Because Lp(a) is not routinely measured as part of the traditional lipid panel, estimates of the population distribution of Lp(a) remain less clear than for traditional lipid biomarkers. The epidemiology of Lp(a) has been studied in several large cohort studies^25-28. Other studies have evaluated the distribution of Lp(a) in convenience samples of those who have it measured in clinical practice, but are likely impacted by surveillance bias as healthy adults are less likely to have Lp(a) levels tested than those with a positive family history of cardiovascular disease^29,30. In the United States, data from tertiary care referral centers found that approximately 35-40% of patients had Lp(a) levels > 30 mg/dL, and 24-30% have levels > 50 mg/dL²⁵. Lp(a) levels have a similar distribution between men and women with approximately 20% in both groups having Lp(a) levels > 50 mg/dL³¹. Lp(a) levels can also vary by race: African Americans have been shown to have higher mean Lp(a) values when compared to Whites, Chinese, and Hispanics ³². It is currently not clear if race or gender significantly alters the clinical prognosis of elevated Lp(a), but certainly an area of future study.

Lp(a) has also been shown to be a risk modifier in patients with monogenic lipid disorders including heterozygous Familial Hypercholesterolemia (FH). Studies have found that in addition to LDL-C, FH patients have higher Lp(a) levels than non-FH patients^30,33. Since the Lp(a) molecule can overestimate free LDL-C levels, it is thought that elevated Lp(a) may explain certain phenotypes of FH that are gene negative. This observation was first seen in Spanish subjects where elevated Lp(a) accounted for up to 6% of autosomal dominant hypercholesterolemia in patients without a LDLR or apoB mutation³⁴. Furthermore, in a Danish study by Langsted et. al. the investigators found that elevated Lp(a) and LPA risk genotypes could account for a quarter of patients diagnosed with clinical FH⁶. However, Lp(a) also predicts CAD manifestations in patients with genetically proven FH. In a study that included two registries of patients with a genetic diagnosis of FH, patients with elevated Lp(a) were more likely to have a previous myocardial infarction (MI), stroke, or peripheral arterial disease (PAD) compared to those without elevated Lp(a)³⁵. Thus, screening for Lp(a) in patients with FH can help with further risk stratification, and identify an already high risk population that may warrant targeted Lp(a) therapy. In the United states, serum values for Lp(a) that are considered clinically to represent negligible risk for CVD is < 30 mg/dL (<75 nmol/L)^7,36. The European Atherosclerosis Society Guideline uses a threshold of 50 mg/dL to identify those at high risk. ⁷

Role of Lp(a) in Predicting Risk in Primary Prevention:

In one of the largest clinical studies to evaluate the impact of Lp(a) from Denmark, majority of a 40,486 patient population was free of ischemic heart disease. The investigators found that after a 16 year follow up there was a graded risk of MI across levels of Lp(a)²². Higher number of kringle IV repeats were also associated with lower Lp(a) values and less MIs, possibly suggesting that larger isoforms may be less pathogenic²². Similar results were found in a more recent, but smaller, prospective study from Greece ³⁷.
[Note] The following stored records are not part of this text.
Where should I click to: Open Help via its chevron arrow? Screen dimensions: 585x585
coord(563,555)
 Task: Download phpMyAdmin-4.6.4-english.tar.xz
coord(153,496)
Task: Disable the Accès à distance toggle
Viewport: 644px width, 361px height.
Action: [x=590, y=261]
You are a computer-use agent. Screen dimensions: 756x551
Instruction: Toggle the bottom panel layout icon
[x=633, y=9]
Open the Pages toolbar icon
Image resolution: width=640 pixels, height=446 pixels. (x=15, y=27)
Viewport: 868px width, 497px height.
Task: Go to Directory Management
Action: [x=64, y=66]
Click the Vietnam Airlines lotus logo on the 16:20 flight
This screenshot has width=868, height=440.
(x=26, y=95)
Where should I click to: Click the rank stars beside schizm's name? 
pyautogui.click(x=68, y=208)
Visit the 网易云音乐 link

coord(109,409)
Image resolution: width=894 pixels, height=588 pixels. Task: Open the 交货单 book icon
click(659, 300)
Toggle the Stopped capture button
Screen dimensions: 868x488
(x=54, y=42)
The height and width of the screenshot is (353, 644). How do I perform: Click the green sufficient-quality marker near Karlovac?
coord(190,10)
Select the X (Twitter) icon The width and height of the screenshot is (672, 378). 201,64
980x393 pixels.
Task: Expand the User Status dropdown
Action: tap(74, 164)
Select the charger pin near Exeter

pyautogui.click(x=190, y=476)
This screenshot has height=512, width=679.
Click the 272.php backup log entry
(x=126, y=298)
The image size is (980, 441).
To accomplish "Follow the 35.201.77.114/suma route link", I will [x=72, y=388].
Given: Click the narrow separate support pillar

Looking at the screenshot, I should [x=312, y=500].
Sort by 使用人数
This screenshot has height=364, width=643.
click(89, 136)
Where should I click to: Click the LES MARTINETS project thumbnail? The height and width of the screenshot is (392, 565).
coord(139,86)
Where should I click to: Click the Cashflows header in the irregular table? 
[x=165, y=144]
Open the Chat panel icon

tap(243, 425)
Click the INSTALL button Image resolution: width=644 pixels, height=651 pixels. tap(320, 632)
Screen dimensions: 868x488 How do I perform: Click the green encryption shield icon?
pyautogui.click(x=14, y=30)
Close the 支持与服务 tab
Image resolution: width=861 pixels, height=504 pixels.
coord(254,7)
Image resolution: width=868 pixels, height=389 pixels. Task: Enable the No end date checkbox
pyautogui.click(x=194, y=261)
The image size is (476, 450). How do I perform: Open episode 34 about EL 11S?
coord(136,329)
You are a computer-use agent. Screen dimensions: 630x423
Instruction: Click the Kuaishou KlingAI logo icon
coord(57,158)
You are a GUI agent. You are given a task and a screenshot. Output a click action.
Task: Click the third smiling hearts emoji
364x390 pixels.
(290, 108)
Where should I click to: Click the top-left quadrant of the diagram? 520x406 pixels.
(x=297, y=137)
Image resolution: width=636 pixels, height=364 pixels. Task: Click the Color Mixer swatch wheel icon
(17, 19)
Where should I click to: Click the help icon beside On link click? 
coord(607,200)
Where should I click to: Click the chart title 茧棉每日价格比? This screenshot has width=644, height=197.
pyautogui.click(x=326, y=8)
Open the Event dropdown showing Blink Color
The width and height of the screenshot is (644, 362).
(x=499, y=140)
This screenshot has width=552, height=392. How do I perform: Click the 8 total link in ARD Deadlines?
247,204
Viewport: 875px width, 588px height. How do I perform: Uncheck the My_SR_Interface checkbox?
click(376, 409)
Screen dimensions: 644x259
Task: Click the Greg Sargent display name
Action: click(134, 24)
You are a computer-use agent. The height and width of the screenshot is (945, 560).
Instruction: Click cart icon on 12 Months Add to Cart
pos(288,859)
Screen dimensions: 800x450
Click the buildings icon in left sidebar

These findings in primary prevention have also been reproduced outside of Europe, both in Pakistan and in a large United States cohort from the Atherosclerosis Risk in Community (ARIC) study^{38, 39}. Moreover, subgroup analyses from ARIC have shown a ~41% higher risk of ischemic stroke after adjustment of lipid profiles in patients with Lp(a) > 50 mg/dL²⁶. Lp(a) has also been seen as a marker of risk in women free of disease from the Women’s Health Study where post-menopausal participants with hypercholesterolemia had a ~88% higher risk for 10 year first CVD event if Lp(a) was > 50 mg/dL⁴⁰.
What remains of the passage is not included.